The Supreme Court ruled by a 5-4 vote today, June 26, that the federal Constitution provides a right to same-sex marriage.

Justice Anthony Kennedy wrote in the majority decision, “The right to marry is a fundamental right inherent in the liberty of the person, and under the Due Process and Equal Protection Clauses of the Fourteenth Amendment couples of the same-sex may not be deprived of that right and that liberty.

“The Court now holds that same-sex couples may exercise the fundamental right to marry.”

Assemblyman Rich Gordon, D-Menlo Park, who married Dennis McShane in 2008, issued the following statement this morning: “Marrying my partner of 32 years was one of the greatest days of my life. It was an experience and an opportunity that many loving couples across the country have been denied until now.

“This Supreme Court decision, which finds that states cannot prohibit same-sex marriage, is historic not only for the LGBT community, but also for all Americans who value fairness and equality.
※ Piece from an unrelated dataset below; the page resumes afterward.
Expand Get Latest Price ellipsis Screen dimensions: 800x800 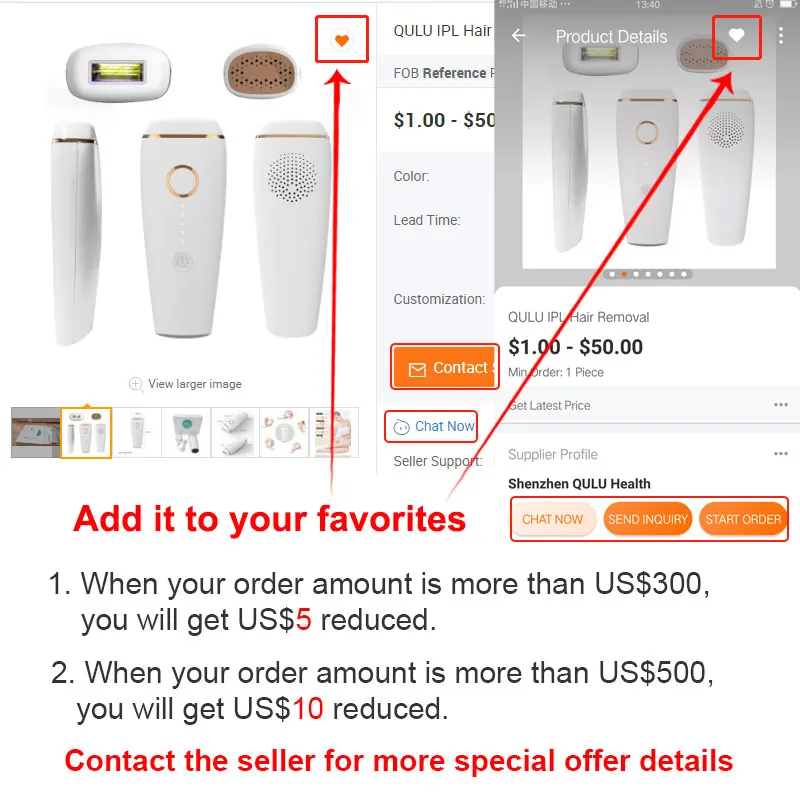click(x=781, y=405)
“The institution of marriage provides over 1,000 legal and financial privileges. More importantly, it is a powerful symbol of a couple’s love and commitment. It is something to be cherished and shared.”

The court also said states must recognize marriages legally performed in other states.
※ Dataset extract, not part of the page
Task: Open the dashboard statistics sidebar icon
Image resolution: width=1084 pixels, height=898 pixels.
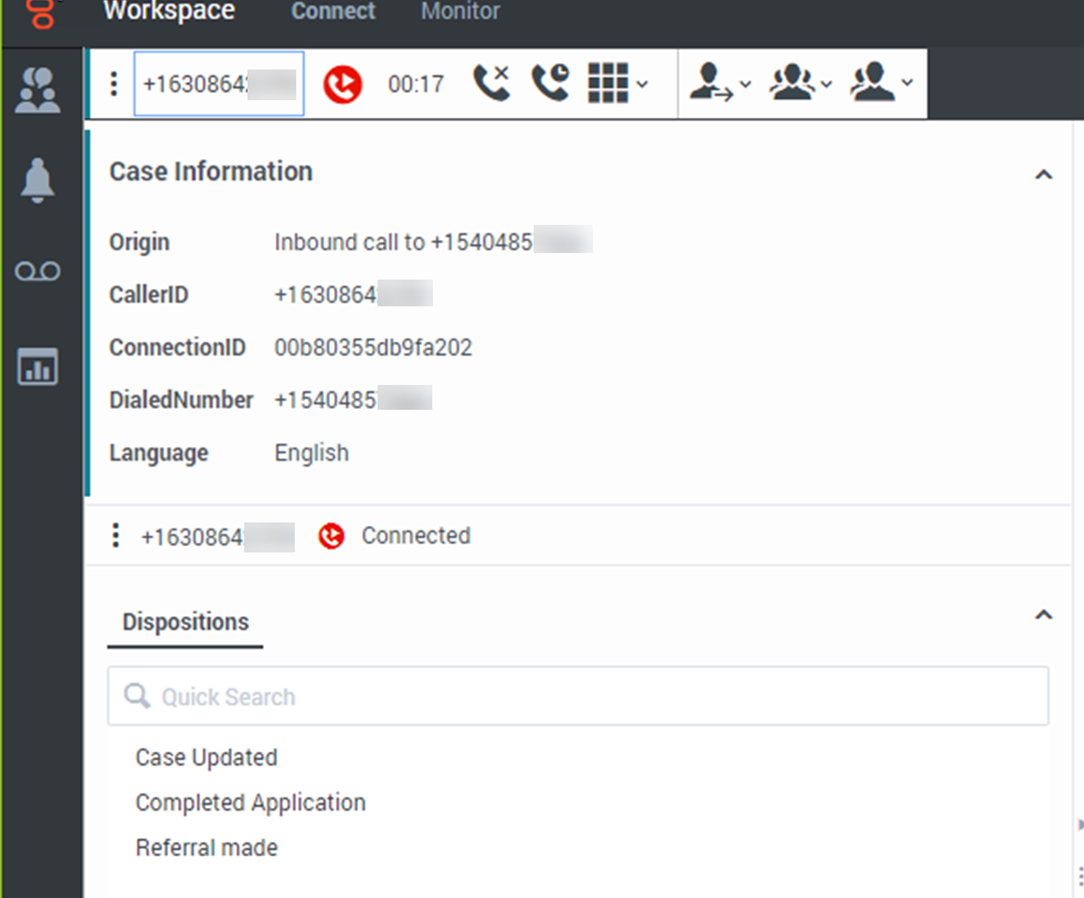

About three dozen states, including California, now allow same-sex marriage, as a result of either decisions by lower federal courts or actions by state courts, state legislatures or popular vote.

The high court ruled in four cases originating in Ohio, Kentucky, Michigan and Tennessee, where bans on same-sex marriage were in effect. The couples in the four cases were seeking either the right to marry or the right to have out-of-state marriages recognized. They appealed after a federal appeals court in Cincinnati upheld the same-sex marriage prohibitions in those four states.

Kennedy was joined in the majority by Justices Ruth Bader Ginsburg, Stephen Breyer, Sonia Sotomayor and Elena Kagan.

Kennedy wrote, referring to the plaintiffs in the four cases, “It would misunderstand these men and women to say they disrespect the idea of marriage.

“Their plea is that they do respect it, respect it so deeply that they seek to find its fulfillment for themselves. Their hope is not to be condemned to live in loneliness, excluded from one of civilization’s oldest institutions. They ask for equal dignity in the eyes of the law.

“The Constitution grants them that right,” the court majority said.

Each of the four dissenting justices wrote a separate opinion.

Chief Justice John Roberts said in his dissent that decisions on same-sex marriage should be left up to individual states acting within the democratic process through either their legislatures or voter initiatives.

Roberts wrote: “If you are among the many Americans — of whatever sexual orientation — who favor expanding same-sex marriage, by all means celebrate today’s decision … But do not celebrate the Constitution. It had nothing to do with it,” Roberts wrote.

The other dissenting justices were Antonin Scalia, Clarence Thomas and Samuel Alito.

Scalia wrote, “This practice of constitutional revision by an unelected committee of nine, always accompanied (as it is today) by extravagant praise of liberty, robs the People of the most important liberty they asserted in the Declaration of Independence and won in the Revolution of 1776: the freedom to govern themselves.”